START Exercise materials

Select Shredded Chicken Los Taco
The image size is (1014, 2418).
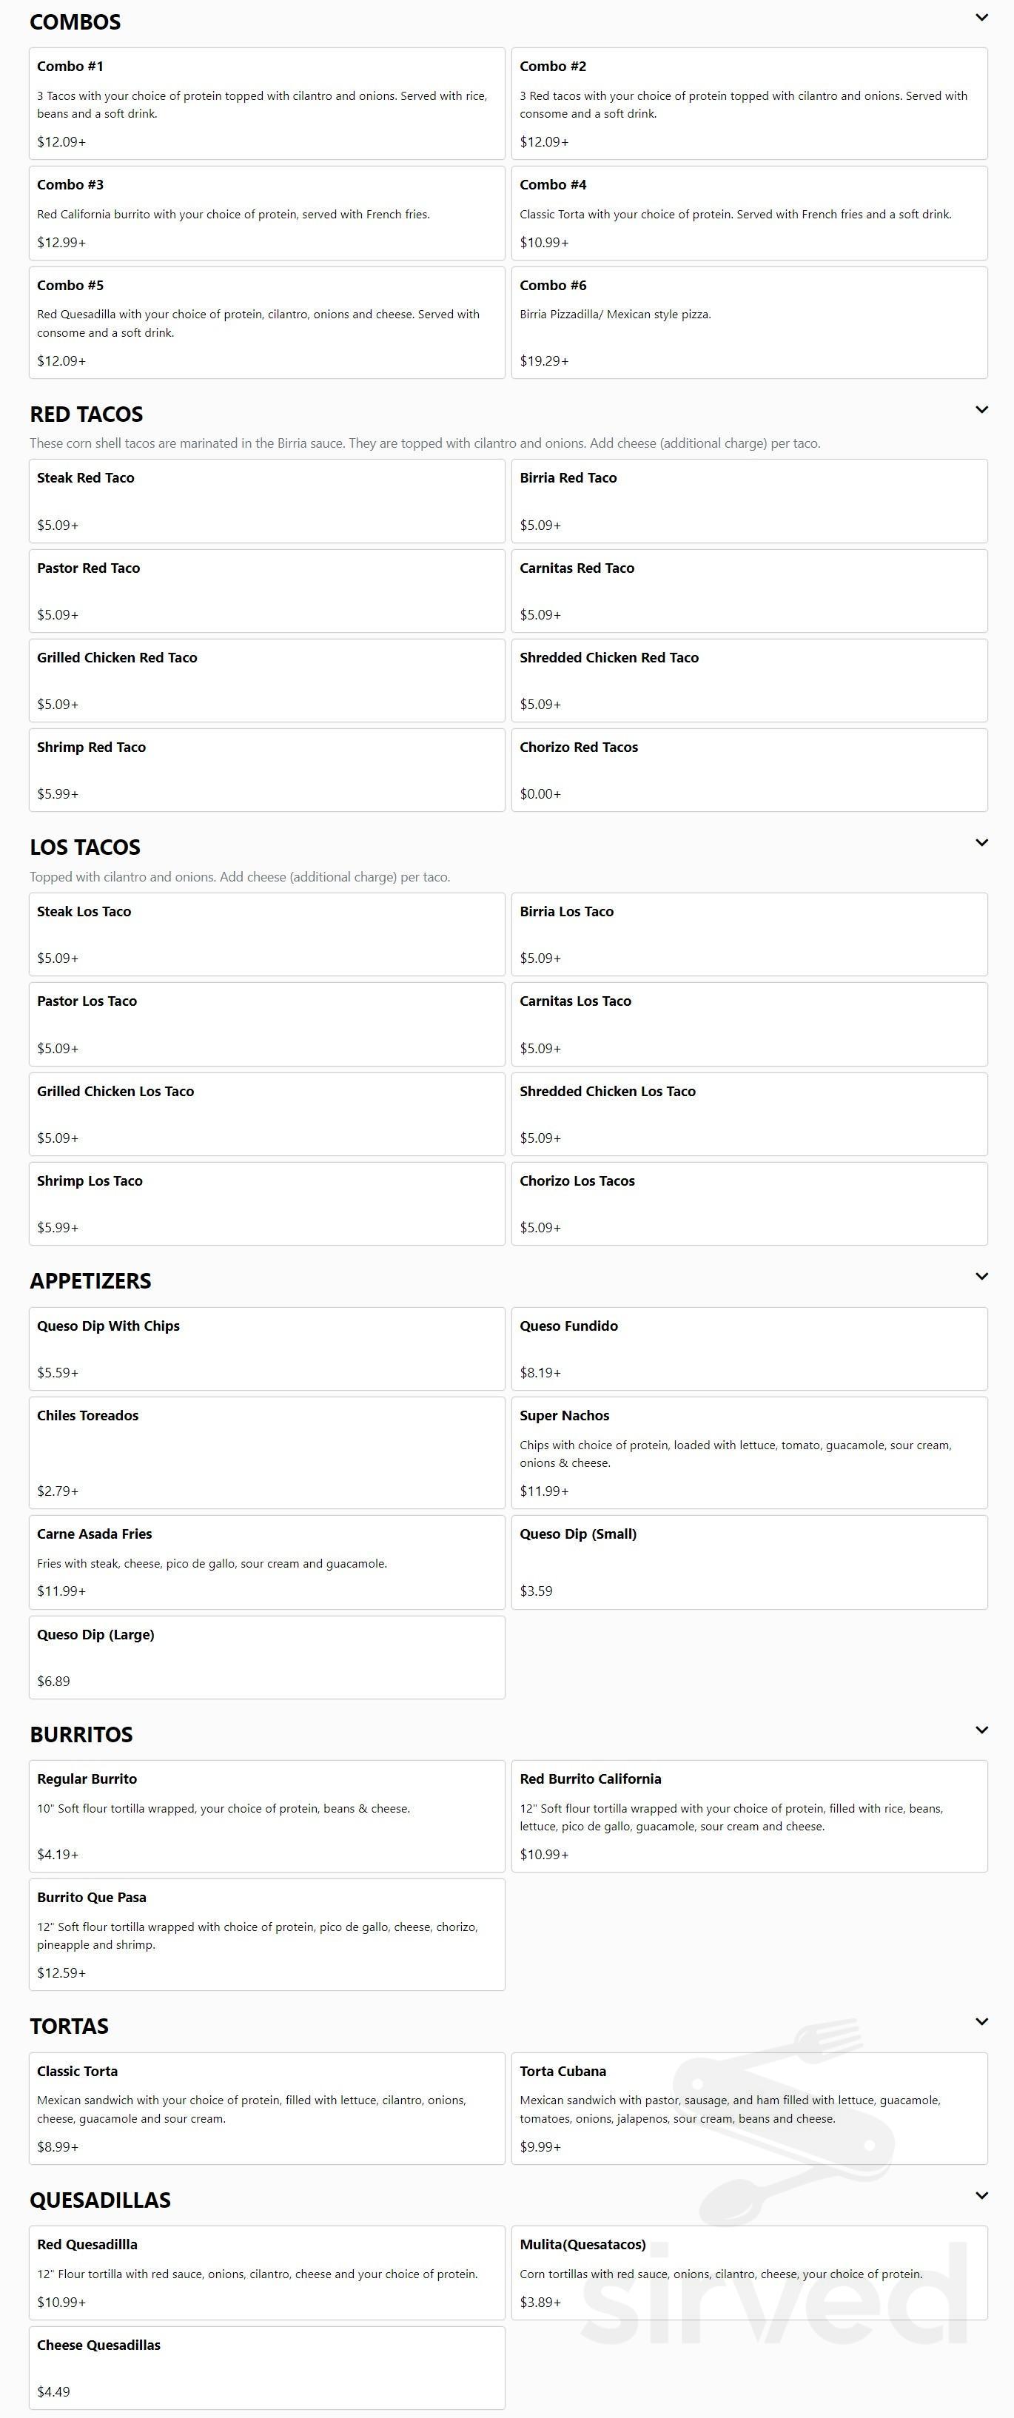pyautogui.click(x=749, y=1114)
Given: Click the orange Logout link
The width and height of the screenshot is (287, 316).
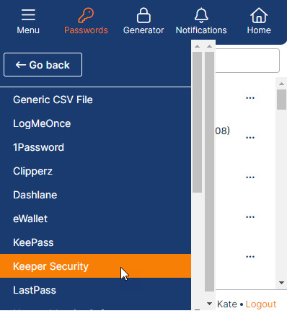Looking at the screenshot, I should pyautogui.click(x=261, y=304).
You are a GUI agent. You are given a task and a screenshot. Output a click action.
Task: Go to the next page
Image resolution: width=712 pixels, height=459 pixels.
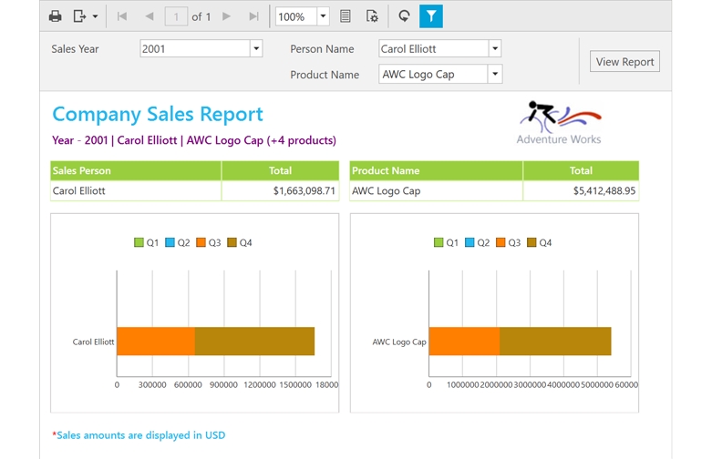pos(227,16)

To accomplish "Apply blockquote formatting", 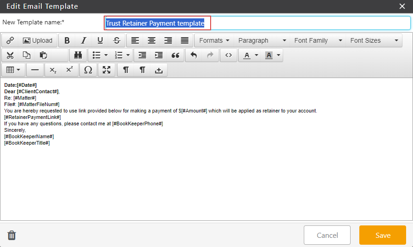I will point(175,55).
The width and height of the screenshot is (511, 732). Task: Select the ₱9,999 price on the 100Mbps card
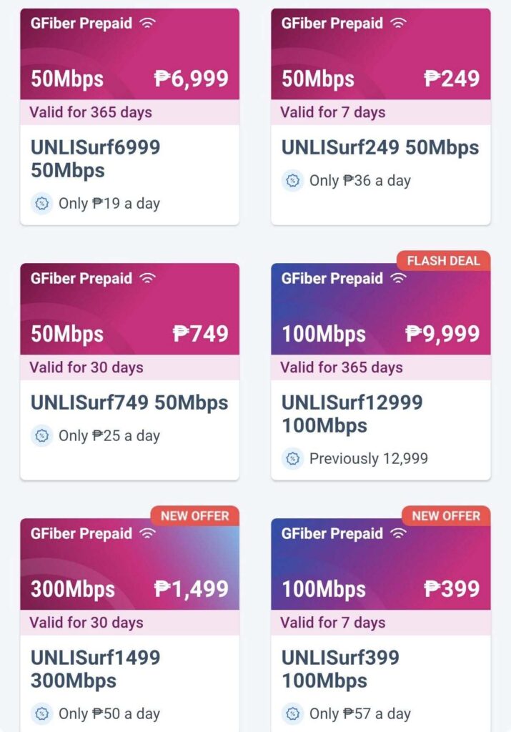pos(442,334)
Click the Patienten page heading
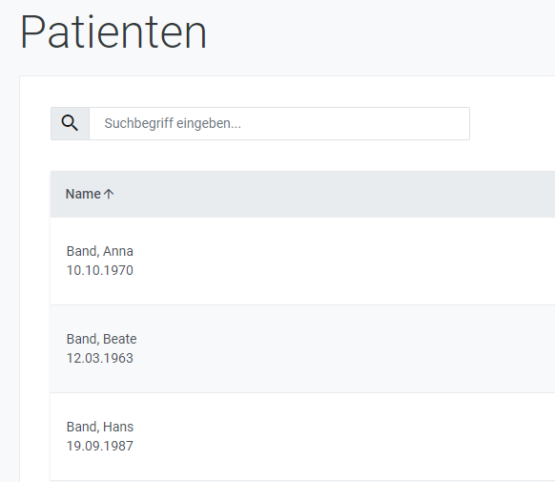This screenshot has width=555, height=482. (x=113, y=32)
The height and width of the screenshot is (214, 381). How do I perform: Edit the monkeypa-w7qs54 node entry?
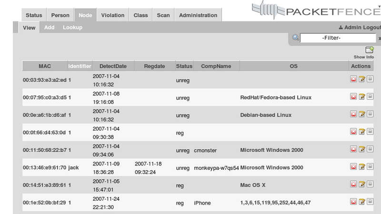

END Exercise materials

Exercise prompt → Copy out the lines exactly as written, beginning with the one that contains "Click the Patienten page heading" and ending with the last line of the material; do not include pictures.

Solution to this exercise →
Click the Patienten page heading
This screenshot has width=555, height=482. (x=113, y=32)
The height and width of the screenshot is (214, 381). How do I perform: Edit the monkeypa-w7qs54 node entry?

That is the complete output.